::: Fragmento del texto :::

Joseph Conrad: el lado oculto del genio

Joseph Conrad: el lado oculto del genio

Por Eduardo Berti
Era bajo de estatura y ancho de hombros. Solía emplear, inesperadamente, expresiones de sus tiempos de marinero. Se ponía un monóculo en el ojo derecho y, como los relojeros, escrutaba a la gente de muy cerca. Cada dos por tres perdía la billetera. Le gustaba jugar al dominó. Sufría en las conferencias y en las charlas públicas porque no pronunciaba bien el inglés.
Pocas personas conocieron a Joseph Conrad como su esposa Jessie y el escritor Ford Madox Ford. La primera llegó a publicar un manual de cocina que tuvo su momento de gloria ( A Handbook of Cookery for a Small House ) y, ante todo, dos libros consagrados a su esposo: Joseph Conrad As I Knew Him y Joseph Conrad and His Circle , el último de los cuales acaba de ser traducido por primera vez al castellano por la editorial mexicana Sexto Piso como Joseph Conrad y su mundo . En el caso de Madox Ford (coautor de Los herederos , Romance y La naturaleza de un crimen , y colaborador en otros escritos), publicó en 1924, escasos meses después de la muerte de su amigo, Joseph Conrad, a Personal Remembrance ( Joseph Conrad, un recuerdo personal ), que también acaba de traducirse por vez primera al castellano, en este caso por la editorial española Nortesur.
Que ambos libros hayan sido rescatados sin el impulso de un aniversario ni de ninguna conmemoración oficial es una prueba de la vigencia de Conrad. Su obra continúa frecuentándose y retraduciéndose (el año pasado, sin ir más lejos, la editorial Barataria relanzó sus primeras novelas), su influencia no ha perdido peso y los lectores se apasionan más y más con su singular biografía, que a él mismo lo llevó a decir que había vivido tres vidas: como polaco, como marinero y como escritor.
Sabido es que Józef Teodor Konrad Nalecz Korzeniowski, Joseph Conrad, autor de El corazón de las tinieblas , Nostromo , Victoria , Bajo la mirada de Occidente y El agente secreto , entre otros títulos, aristócrata polaco, hijo de revolucionarios antizaristas y temprano huérfano, nació en Berdyczów (actual Ucrania) en 1857. Sabido es que su padre, Apollo Korzeniowski, había llegado a traducir a Victor Hugo y a Dickens y que Conrad fue marinero francés y capitán de marina mercante de Gran Bretaña antes de consagrarse de lleno a la literatura. Mucho menos conocidos son los detalles que ofrecen su viuda y Madox Ford acerca de estas y otras circunstancias.

::: Datos disponibles :::

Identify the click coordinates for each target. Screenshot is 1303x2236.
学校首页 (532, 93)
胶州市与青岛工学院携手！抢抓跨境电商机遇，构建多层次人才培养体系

:::

▶ _Tarea_: Reproduce el pasaje del texto sobre Joseph Conrad desde "Sabido es que Józef" hasta "y otras circunstancias.", inclusive, pero cambia "Dickens" por "Balzac".

▶ _Respuesta completa_:
Sabido es que Józef Teodor Konrad Nalecz Korzeniowski, Joseph Conrad, autor de El corazón de las tinieblas , Nostromo , Victoria , Bajo la mirada de Occidente y El agente secreto , entre otros títulos, aristócrata polaco, hijo de revolucionarios antizaristas y temprano huérfano, nació en Berdyczów (actual Ucrania) en 1857. Sabido es que su padre, Apollo Korzeniowski, había llegado a traducir a Victor Hugo y a Balzac y que Conrad fue marinero francés y capitán de marina mercante de Gran Bretaña antes de consagrarse de lleno a la literatura. Mucho menos conocidos son los detalles que ofrecen su viuda y Madox Ford acerca de estas y otras circunstancias.